**DIRECTIVE**
Can you write the next part of the book review below, on Julie E. Lewin's Get Political for Animals, starting right after its final sentence and leaving aside the data that follows it?

==== SELECTION

From ANIMAL PEOPLE, September 2007:
Get Political for Animals and win the laws they need
by Julie E. Lewin
National Institute for Animal Advocacy
(6 Long Hill Farm, Guilford, CT 06437), 2007.
276 pages, paperback. $29.00.
“Becoming a power player in the lawmaking
arena requires learning to think and function as
a lawmaker does–politically and
strategically–with the arithmetic of elections
foremost,” Julie Lewin emphasizes in Get
Political for Animals. “Ignorance of political
dynamics leads to repeated, avoidable failures
–and to thinking small.
“When voting on legislation,” Lewin
elaborates, “a lawmaker cares only about his
constituents who vote. He doesn’t care about his
constituents who don’t vote or what the broader
public thinks. Hearing from advocates who live
outside his district wastes his time, which he
doesn’t appreciate. It also shows him we’re
politically naïve.
“In the absence of voting blocs,
lawmaking is driven by money. When casting a
vote means choosing between a wealthy business
interest and a politically organized grassroots
group, a lawmaker goes with the grassroots group
every time. Why? She knows that otherwise the
voting bloc will punish her on Election Day–by
endorsing her opponent and directing members in
her district to vote for her opponent. She knows
that the wealthy interest cannot protect her from
that.”
Variants of these paragraphs recur every
few pages through Get Political for Animals,
along with real-life cases in which a small
amount of political organization accomplished a
great deal, while huge investments of money and
effort in other approaches achieved either
nothing or negative outcomes.
Lewin points out repeatedly that hunters
have influence hugely disproportionate to their
numbers–barely 4% of the U.S. population, a
fifteenth as many as people who keep dogs or
cats, outnumbered even by vegetarians–because
they are politically organized. Foes of hunting
have barely begun to mobilize.

========
==== AVAILABLE DATA

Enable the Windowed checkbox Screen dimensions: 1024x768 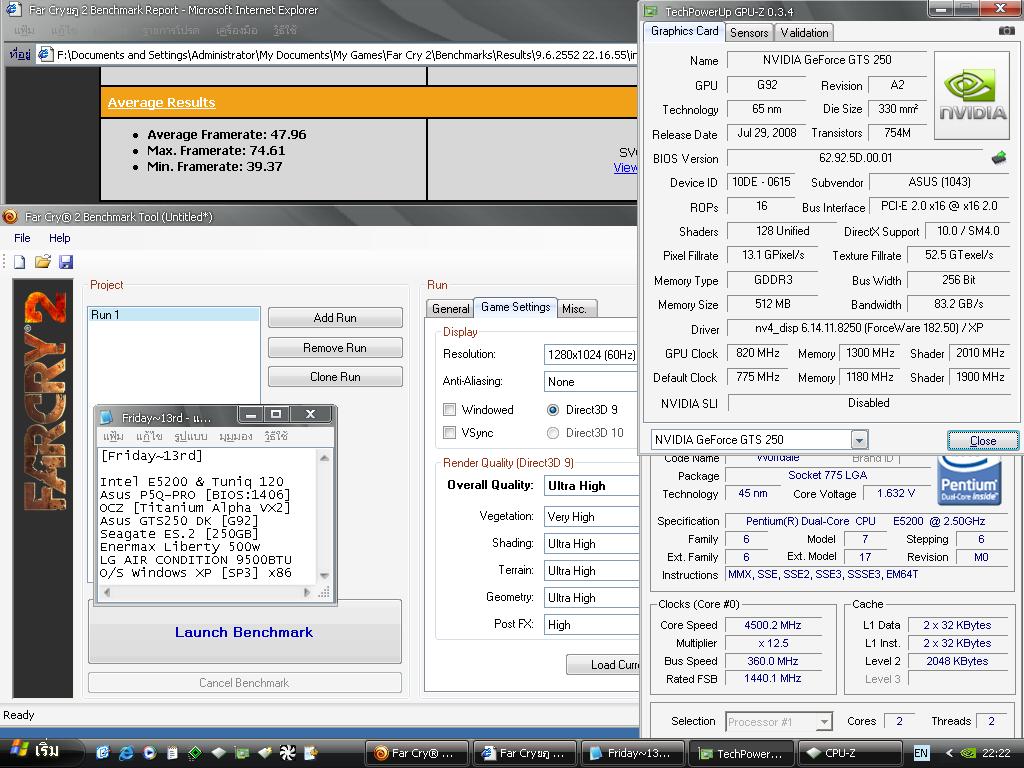click(450, 410)
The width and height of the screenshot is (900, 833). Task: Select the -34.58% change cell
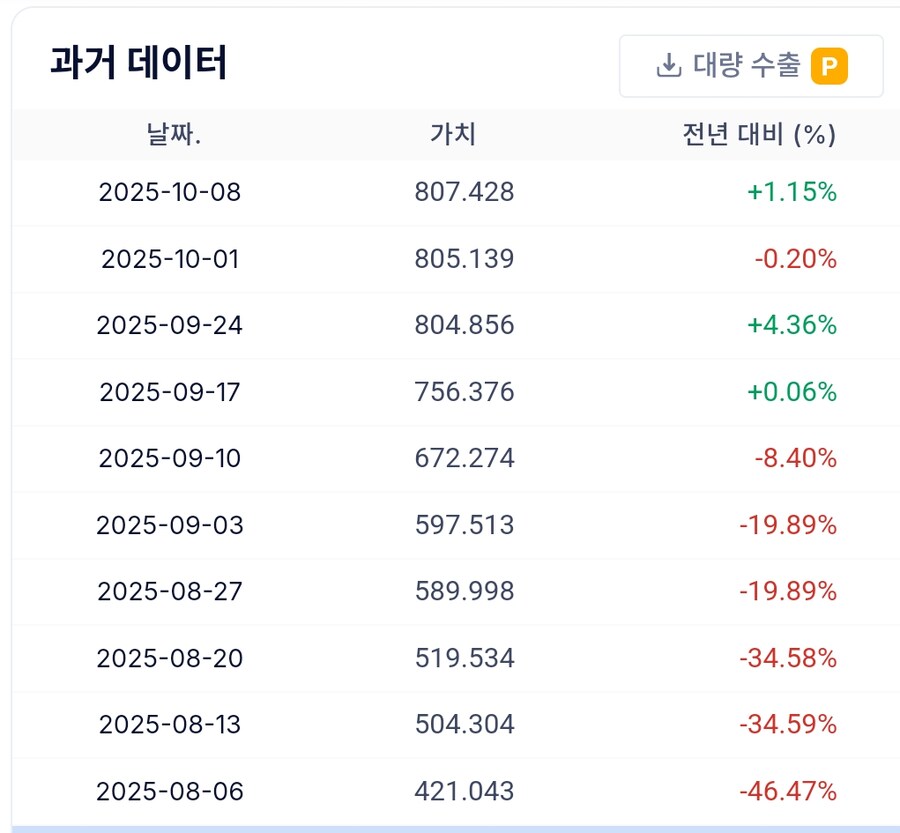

========

**EXERCISE OUTPUT**
Many of Lewin’s most instructive examples
come from her own experience of decades as an
animal advocate. As a former newspaper reporter
and magazine writer, Lewin at first put much
effort into media campaigns. She learned that,
“Media attention almost never achieves strong
laws or public policies…If media coverage is
not buttressed by political power, the resulting
laws, if any, are cosmetic and weak, and are
not enforced.
“Media coverage of proposed legislation
is often harmful,” Lewin adds, “because it
gives your opposition ink and air time to attack
it–and alerts opponents who then contact their
lawmakers.”
Much of the opposition to pro-animal
goals was rallied in response to the success of
pro-animal media campaigns which were not backed
by political mobilization.
Chapter 9 of Get Political for Animals
extensively covers how and when to seek
publicity. Unfortunately, Lewin offers one
pointer in the wrong direction. “Get over the
notion,” Lewin writes, “that today’s reporters
do real research. You have to hand-feed them
everything except opponents’ views, which they
manage to find on their own.”
Today’s reporters actually spend much
more time on research than when Lewin was a
reporter. Journalism education today far more
heavily emphasizes research technique. But
changes in how research is done feed into Lewin’s
other points about how both successful politics
and obtaining publicity depend on having local
angles and being prepared.
Today’s reporters no longer work much out
of press clubs. Most attend far fewer press
conferences than 30 years ago. Fewer newspapers,
with smaller staffs, mean reporters spend less
time on research that requires leaving the
office. Sifting through documents obtained via
the Freedom of Information Act, a new reporting
technique in the 1970s, died with the advent of
the Internet.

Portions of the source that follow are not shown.